When I was a young physics student I once asked a professor: ‘What’s an electron?’ His answer stunned me. ‘An electron,’ he said, ‘is that to which we attribute the properties of the electron.’ That vague, circular response was a long way from the dream that drove me into physics, a dream of theories that perfectly described reality. Like almost every student over the past 100 years, I was shocked by quantum mechanics, the physics of the micro-world. In place of a clear vision of little bits of matter that explain all the big things around us, quantum physics gives us a powerful yet seemly paradoxical calculus. With its emphasis on probability waves, essential uncertainties and experimenters disturbing the reality they seek to measure, quantum mechanics made imagining the stuff of the world as classical bits of matter (or miniature billiard balls) all but impossible.

Like most physicists, I learned how to ignore the weirdness of quantum physics. ‘Shut up and calculate!’ (the dictum of the American physicist David Mermin) works fine if you are trying to get 100 per cent on your Advanced Quantum Theory homework or building a laser. But behind quantum mechanics’ unequaled calculational precision lie profound, stubbornly persistent questions about what those quantum rules imply about the nature of reality – including our place in it.

Those questions are well-known in the physics community, but perhaps our habit of shutting up has been a little too successful. A century of agnosticism about the true nature of matter hasn’t found its way deeply enough into other fields, where materialism still appears to be the most sensible way of dealing with the world and, most of all, with the mind. Some neuroscientists think that they’re being precise and grounded by holding tightly to materialist credentials. Molecular biologists, geneticists, and many other types of researchers – as well as the nonscientist public – have been similarly drawn to materialism’s seeming finality. But this conviction is out of step with what we physicists know about the material world – or rather, what we don’t know.

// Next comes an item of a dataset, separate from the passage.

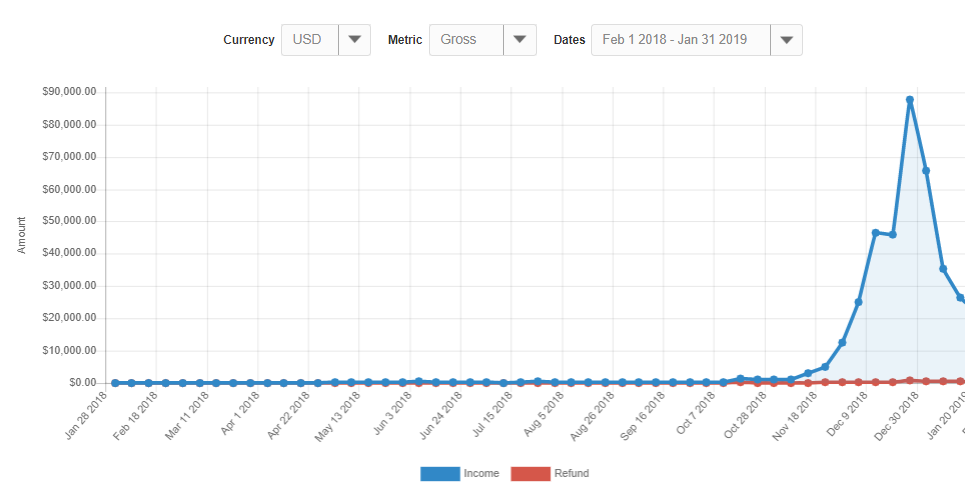965x489 pixels.
Task: Click the Amount axis title
Action: point(22,234)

Albert Einstein and Max Planck introduced the idea of the quantum at the beginning of the 20th century, sweeping away the old classical view of reality. We have never managed to come up with a definitive new reality to take its place. The interpretation of quantum physics remains as up for grabs as ever. As a mathematical description of solar cells and digital circuits, quantum mechanics works just fine. But if one wants to apply the materialist position to a concept as subtle and profound as consciousness, something more must clearly be asked for. The closer you look, the more it appears that the materialist (or ‘physicalist’) position is not the safe harbor of metaphysical sobriety that many desire.